Consistency Evaluation Speed Up Thousand Thousand Injections Pharmaceutical Companies Face Big Shuffle

In October 15th, the State Food and Drug Administration issued the technical requirements for evaluating the quality and efficacy of chemical injection generic drugs (Draft). In the industry's view, this marks the start of the long-awaited consistency evaluation of injections.

According to China Health CMH data, in 2016, the scale of domestic injections was 757 billion 700 million yuan, chemical drug injection accounted for 72% of the total annual sales volume was about 545 billion 500 million yuan, and according to previous GMP certification data, more than 1000 domestic enterprises produced injections. Therefore, the consistency evaluation of generic injection is considered to be a heavy policy that will affect the pharmaceutical industry structure and subvert the pharmaceutical industry.

In October 17th, Wang Ying, CEO, told reporters in an interview with the economic report in twenty-first Century that generic drugs and injections accounted for more than 80% of the public hospital market, of which injection accounted for about 2/3, and the consistency evaluation of solid preparations came to an end. Under the superposition of the policy of quantity purchasing in the 4+7 City, there are two opposite attitudes towards the consistency assessment of the generic drug companies at present, or they should take an active part in the competition, take the tickets to fight for the market price, or give up the consistency evaluation, evaluate the enterprise situation and product situation, and seek transformation. He said.

According to Shi Lichen, founder of Ding Chen medical management consulting and management center, the state requires consistency evaluation of chemical injection generic drugs to improve the quality of drugs and solve historical problems. "Consistency of injection evaluation is just like drugs. Now the cost is more than 800-1000 yuan, and the resources of the original BE test are very tight. It is expected that the 20%-30% enterprises will produce injections after this consistent evaluation and the background of national drug gathering."
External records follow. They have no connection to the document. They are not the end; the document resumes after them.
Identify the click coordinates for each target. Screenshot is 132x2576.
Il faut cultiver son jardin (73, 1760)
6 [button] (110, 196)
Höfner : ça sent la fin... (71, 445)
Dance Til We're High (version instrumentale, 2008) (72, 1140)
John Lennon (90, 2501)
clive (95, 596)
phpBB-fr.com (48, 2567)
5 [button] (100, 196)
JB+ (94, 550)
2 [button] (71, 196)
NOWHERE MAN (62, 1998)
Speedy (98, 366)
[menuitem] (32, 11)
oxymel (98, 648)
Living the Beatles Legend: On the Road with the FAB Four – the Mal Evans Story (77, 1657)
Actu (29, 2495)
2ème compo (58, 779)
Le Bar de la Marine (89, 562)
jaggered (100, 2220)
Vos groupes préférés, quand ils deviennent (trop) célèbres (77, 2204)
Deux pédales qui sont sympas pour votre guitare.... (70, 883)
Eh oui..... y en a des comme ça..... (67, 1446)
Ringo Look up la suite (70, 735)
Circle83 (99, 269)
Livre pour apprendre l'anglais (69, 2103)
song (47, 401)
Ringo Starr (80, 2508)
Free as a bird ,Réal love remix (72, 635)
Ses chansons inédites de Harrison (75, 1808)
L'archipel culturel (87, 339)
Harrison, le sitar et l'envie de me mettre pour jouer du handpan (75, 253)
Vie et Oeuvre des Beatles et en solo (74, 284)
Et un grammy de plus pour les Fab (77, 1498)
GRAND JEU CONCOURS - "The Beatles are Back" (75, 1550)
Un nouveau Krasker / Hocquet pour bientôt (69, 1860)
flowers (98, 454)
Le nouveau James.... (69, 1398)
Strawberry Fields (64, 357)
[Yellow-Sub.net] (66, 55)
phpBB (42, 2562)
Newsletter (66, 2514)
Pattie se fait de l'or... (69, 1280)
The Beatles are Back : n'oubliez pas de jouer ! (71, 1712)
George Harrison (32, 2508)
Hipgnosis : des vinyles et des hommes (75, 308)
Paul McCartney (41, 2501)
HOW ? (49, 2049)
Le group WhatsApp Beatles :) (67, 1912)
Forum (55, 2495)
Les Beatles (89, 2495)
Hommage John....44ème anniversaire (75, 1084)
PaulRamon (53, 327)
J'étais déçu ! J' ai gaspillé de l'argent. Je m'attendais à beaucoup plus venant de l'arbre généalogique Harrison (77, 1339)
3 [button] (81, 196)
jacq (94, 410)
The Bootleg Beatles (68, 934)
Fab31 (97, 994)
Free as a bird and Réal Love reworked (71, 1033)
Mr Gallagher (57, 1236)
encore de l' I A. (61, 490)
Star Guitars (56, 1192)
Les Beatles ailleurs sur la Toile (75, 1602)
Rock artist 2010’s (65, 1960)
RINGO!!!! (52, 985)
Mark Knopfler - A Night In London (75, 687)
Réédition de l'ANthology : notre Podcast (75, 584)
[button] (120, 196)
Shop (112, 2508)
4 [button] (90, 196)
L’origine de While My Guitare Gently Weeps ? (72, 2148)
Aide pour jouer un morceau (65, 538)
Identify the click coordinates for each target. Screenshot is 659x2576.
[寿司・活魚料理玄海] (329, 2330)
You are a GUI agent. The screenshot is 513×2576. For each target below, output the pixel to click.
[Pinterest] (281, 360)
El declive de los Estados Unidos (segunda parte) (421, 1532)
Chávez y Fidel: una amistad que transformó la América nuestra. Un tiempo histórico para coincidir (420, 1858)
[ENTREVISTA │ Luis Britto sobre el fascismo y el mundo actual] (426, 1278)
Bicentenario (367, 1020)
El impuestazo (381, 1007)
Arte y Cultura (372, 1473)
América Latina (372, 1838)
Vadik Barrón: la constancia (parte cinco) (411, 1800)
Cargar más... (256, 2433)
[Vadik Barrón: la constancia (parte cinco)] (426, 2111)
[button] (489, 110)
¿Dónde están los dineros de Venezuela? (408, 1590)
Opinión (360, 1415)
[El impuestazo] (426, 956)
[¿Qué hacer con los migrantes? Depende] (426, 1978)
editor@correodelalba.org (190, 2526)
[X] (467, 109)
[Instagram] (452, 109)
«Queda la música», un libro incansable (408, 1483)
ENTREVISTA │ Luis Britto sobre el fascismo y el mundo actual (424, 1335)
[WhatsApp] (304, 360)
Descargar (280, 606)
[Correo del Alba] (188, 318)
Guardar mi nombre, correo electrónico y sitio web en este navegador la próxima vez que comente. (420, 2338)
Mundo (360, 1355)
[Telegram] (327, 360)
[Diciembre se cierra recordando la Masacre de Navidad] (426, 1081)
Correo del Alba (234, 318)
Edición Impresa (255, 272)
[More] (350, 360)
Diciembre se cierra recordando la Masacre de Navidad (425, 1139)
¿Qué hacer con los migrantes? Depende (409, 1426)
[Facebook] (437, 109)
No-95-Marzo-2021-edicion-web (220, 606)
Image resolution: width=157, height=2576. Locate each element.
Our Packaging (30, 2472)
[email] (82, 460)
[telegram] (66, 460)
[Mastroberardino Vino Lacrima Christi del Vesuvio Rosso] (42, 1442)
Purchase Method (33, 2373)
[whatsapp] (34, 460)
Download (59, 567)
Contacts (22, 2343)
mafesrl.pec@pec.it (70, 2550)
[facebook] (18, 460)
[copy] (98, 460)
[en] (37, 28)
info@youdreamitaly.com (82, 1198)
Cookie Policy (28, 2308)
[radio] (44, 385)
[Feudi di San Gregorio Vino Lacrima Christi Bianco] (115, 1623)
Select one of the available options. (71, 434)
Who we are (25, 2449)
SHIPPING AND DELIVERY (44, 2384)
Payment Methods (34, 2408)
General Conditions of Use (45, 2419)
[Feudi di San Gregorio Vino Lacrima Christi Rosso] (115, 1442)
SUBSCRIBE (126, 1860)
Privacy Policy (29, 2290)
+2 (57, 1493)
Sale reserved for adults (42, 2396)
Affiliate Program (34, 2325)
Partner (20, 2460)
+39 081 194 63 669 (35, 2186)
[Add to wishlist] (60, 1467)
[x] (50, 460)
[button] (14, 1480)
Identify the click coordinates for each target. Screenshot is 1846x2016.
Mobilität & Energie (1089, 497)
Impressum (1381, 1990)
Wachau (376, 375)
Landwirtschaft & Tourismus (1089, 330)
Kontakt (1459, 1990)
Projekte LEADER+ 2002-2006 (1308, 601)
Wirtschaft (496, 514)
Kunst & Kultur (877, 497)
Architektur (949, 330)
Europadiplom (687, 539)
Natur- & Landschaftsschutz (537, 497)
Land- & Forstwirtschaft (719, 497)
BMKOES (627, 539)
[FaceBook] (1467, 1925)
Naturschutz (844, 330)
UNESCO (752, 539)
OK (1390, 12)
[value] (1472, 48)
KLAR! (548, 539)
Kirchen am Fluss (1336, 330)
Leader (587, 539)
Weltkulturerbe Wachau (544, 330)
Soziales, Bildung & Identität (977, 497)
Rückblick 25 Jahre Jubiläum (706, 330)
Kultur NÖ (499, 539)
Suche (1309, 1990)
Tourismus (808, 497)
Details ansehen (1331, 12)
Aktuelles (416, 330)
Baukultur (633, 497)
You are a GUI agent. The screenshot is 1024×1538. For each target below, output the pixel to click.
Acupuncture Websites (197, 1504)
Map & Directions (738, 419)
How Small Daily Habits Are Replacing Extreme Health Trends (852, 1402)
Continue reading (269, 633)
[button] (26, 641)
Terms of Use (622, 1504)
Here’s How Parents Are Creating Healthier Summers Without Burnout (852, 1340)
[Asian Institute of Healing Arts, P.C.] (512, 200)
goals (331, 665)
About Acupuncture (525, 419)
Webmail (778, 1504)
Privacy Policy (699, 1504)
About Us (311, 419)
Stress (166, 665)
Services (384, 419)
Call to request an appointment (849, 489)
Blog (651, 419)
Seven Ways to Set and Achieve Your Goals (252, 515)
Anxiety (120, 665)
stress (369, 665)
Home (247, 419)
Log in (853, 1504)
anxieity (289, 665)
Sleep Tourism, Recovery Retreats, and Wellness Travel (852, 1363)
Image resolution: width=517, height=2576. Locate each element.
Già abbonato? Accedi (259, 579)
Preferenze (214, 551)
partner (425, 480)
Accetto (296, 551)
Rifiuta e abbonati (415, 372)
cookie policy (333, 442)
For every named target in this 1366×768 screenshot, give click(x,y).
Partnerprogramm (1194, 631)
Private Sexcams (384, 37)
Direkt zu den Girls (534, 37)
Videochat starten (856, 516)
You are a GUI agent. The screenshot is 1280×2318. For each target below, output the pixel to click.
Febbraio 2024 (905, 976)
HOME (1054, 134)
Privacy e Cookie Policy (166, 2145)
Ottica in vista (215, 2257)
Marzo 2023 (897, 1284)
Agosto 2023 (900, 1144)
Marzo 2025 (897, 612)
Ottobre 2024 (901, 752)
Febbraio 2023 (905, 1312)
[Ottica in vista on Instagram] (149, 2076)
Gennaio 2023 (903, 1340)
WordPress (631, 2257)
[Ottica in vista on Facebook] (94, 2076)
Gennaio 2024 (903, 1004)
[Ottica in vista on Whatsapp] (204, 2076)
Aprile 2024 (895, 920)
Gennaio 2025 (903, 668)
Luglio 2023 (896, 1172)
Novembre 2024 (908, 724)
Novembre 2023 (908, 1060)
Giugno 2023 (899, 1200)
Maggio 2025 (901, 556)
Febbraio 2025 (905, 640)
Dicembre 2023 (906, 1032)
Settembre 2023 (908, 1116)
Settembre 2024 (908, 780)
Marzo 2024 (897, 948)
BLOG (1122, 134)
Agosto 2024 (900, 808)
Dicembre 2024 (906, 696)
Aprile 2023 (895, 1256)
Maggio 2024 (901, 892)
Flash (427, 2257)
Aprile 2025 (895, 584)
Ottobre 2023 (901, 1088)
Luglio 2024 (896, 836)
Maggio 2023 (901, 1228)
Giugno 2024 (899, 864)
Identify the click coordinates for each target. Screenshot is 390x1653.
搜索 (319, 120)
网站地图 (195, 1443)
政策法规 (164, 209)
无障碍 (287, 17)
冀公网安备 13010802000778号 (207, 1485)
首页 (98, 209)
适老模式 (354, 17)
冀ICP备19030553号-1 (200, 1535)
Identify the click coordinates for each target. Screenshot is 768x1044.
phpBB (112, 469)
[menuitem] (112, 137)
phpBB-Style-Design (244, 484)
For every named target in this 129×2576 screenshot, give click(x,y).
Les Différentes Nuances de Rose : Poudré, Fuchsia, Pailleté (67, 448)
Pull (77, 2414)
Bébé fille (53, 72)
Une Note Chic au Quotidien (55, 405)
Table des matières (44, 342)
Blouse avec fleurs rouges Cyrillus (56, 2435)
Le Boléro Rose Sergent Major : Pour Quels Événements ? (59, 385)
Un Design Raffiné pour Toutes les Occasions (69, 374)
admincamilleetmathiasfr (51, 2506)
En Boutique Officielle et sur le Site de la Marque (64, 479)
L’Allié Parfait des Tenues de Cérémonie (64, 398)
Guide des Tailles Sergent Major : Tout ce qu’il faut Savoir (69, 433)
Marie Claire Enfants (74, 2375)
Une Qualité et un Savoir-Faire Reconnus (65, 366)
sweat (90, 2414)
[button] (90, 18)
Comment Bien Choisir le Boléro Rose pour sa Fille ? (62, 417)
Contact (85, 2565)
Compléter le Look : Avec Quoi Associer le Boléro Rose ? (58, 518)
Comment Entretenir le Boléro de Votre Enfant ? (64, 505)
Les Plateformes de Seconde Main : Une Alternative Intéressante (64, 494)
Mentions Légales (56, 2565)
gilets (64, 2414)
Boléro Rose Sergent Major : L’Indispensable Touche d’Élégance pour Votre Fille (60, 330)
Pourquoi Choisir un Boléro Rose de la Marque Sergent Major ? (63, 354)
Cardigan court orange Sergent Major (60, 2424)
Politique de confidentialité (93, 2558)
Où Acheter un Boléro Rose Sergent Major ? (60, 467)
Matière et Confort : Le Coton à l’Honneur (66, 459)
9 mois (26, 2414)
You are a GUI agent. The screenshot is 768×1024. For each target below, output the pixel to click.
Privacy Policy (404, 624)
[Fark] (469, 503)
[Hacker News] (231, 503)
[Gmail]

Shi Lichen believes that under the general trend of state gathering and drug price reduction, enterprises have completed the evaluation of consistency. They are getting tickets. But ultimately, the core of chemical injection is still raw material. Many large pharmaceutical companies have expressed relevant views to the twenty-first Century economic report reporter. But in the past week, many of the heads of API have declined relevant interview requests, and even do not wish to make any comments on anonymity.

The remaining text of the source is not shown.